The European Space Agency (ESA) teamed with China in a joint program to understand the seismic cycles in the Asian country using satellite radar data to monitor ground deformation across major continental faults in China.
Dragon 2 Programme (the name of the joint research team) will implement Synthetic Aperture Radar (SAR) satellite data and a technique known as SAR Interferometry (InSAR), along with GPS data, to measure the ground deformation that occurred during the Wenchuan earthquake that struck China’s Sichuan Province last May.
InSAR involves combining two or more radar images of the same ground location in such a way that very precise measurements – down to a scale of a few centimeters or even millimeters – can be made of any ground motion taking place between image acquisitions.
This tecnique has allowed Dr Sun Jianbao of the Institute of Geology, China Earthquake Administration (IGCEA), Prof. Shen Zhengkang of IGCEA and Peking University, and collaborators including Dr Cecile Lasserre from France’s Laboratoire de Geophysique to generate ‘interferogram’ images, which appear as rainbow-colored fringe patterns, showing the ground displacement that occurred during and after the earthquake.

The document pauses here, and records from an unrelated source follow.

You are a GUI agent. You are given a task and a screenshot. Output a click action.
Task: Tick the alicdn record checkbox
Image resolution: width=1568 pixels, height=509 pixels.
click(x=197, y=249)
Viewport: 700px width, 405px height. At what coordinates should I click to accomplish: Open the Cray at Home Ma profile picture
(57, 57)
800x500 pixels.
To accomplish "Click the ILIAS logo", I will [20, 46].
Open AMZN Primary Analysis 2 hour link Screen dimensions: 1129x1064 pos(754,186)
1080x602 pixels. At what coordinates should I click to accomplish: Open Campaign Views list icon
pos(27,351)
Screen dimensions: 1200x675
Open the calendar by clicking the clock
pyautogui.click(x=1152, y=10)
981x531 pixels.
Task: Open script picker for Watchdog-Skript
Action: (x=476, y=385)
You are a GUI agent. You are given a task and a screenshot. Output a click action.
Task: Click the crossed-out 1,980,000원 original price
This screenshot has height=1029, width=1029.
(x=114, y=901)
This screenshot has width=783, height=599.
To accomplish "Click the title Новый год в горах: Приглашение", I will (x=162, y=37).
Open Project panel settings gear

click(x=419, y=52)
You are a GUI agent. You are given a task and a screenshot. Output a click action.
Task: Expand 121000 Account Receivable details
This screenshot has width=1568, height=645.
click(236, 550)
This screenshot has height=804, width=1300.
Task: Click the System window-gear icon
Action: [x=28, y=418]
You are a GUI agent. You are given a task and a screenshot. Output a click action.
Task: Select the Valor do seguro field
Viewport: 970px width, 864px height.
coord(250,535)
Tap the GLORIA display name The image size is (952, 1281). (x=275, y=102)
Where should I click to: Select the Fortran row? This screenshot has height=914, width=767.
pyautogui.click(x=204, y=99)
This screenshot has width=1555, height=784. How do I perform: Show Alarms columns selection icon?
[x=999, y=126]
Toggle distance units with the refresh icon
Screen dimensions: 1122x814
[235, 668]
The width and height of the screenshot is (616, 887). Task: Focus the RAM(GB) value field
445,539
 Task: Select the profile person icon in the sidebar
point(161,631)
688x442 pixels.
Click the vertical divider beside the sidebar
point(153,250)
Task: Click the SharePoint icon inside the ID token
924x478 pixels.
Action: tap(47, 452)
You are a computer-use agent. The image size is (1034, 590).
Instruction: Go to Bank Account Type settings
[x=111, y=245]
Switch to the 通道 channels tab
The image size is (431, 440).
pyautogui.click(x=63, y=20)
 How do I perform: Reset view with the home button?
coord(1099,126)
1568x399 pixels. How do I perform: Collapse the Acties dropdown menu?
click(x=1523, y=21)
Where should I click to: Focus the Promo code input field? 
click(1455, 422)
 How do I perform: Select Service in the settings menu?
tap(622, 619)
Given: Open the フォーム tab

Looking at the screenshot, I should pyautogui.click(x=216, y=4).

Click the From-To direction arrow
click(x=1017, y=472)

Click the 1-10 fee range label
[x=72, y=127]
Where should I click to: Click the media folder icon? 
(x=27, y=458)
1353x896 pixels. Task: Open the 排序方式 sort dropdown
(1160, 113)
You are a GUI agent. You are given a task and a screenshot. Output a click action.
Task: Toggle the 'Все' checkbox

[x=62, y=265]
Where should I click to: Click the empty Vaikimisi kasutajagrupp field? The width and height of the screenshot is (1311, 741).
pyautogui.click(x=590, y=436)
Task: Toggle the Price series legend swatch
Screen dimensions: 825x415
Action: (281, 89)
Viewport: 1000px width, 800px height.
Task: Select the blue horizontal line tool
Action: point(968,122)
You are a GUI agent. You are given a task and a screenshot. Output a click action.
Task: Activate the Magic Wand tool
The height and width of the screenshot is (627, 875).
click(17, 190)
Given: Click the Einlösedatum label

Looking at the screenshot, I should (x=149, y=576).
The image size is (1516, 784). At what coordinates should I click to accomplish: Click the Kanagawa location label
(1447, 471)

The Wenchuan earthquake occurred on the Longmen Shan fault, along the eastern margin of the Tibetan Plateau. Following major earthquakes, changes in stress along the faults in the region can lead to subsequent earthquakes. Using InSAR and GPS data, scientists are able to measure and monitor where and how this stress changes as well as how any associated deformation is distributed.
If the area is moving slowly after the quake, then it is not accumulating energy. If, however, one area on the fault is not slipping but there is creeping movement around it, then scientists know they have to watch it more carefully.